Our homeowners were mostly elderly and disabled, from the poorer parts of town, which flooded the most after the hurricane. Many of them had been robbed of their savings by contractors after the storm, and had nowhere else to go. The stories they told at Appreciation Dinners usually made our visiting volunteers cry.

While we worked, strangers and neighbors would drive by our work sites and honk hello or yell, “Bless y’all!”

Then my roommate's hair dresser asked her, "why are you helping those people? They're just lazy...."

That was a wake-up call. We weren't just building houses. We were actually advocating for our homeowners too. I still remember the mission on the back of our business cards that we handed out to inquiring neighbors: It began: "Respecting the dignity and potential of every human person...."

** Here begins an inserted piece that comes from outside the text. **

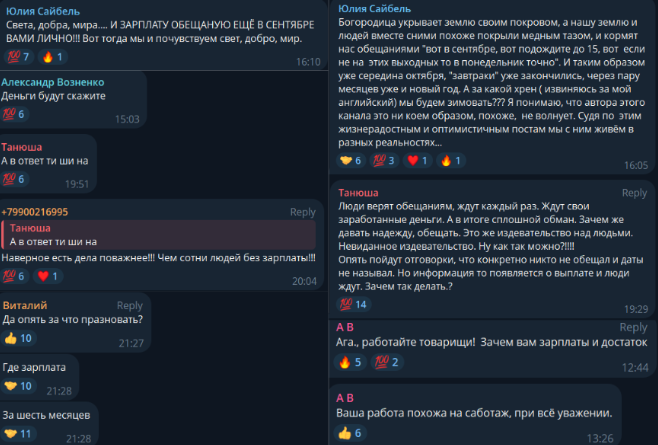Click the fire reaction with 5 on А В's message
The height and width of the screenshot is (445, 658).
[350, 362]
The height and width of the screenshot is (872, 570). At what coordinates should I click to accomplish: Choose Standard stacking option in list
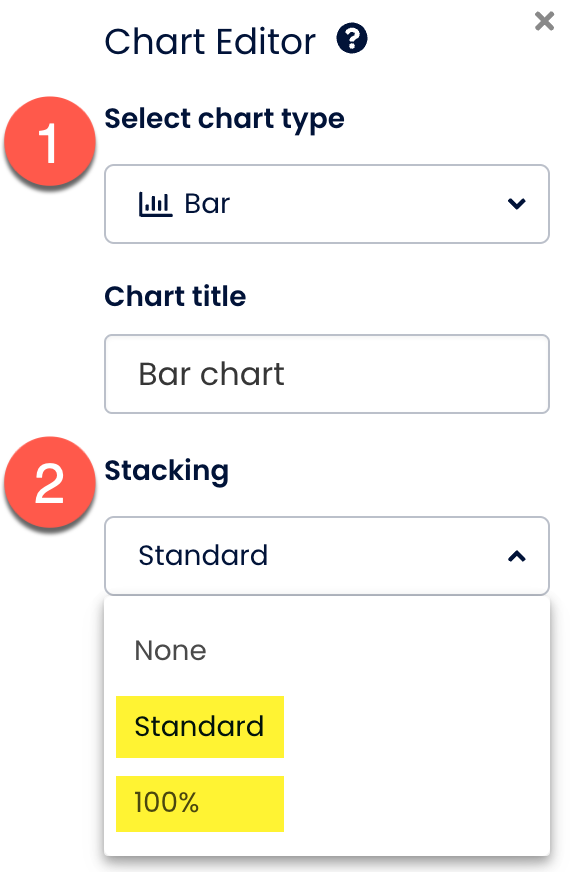[200, 726]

I thought a lot about the worth of a home, partly because I was piecing them together, hanging dry wall and laying tiles every day, partly because construction just gives you a lot of time to think, but mostly because of that hairdresser. What did he know about our homeowners? Had he lost his home and all his savings? What did he understand about dignity? The right to return home? 

Around that time, I started this blog. I started to notice more similarities between New Orleans and Palestine.

After the hurricane, thousands of New Orleanians found themselves outside their city, without the resources to return home and rebuild their lives. Many of these homes were threatened by corporate and political opportunists who saw a profit in the abandonment of poor, predominantly African-American neighborhoods. As one congressman put it, "We finally cleaned up public housing in New Orleans. We couldn't do it, but God did." ( excerpt from Naomi Klein's Shock Doctrine).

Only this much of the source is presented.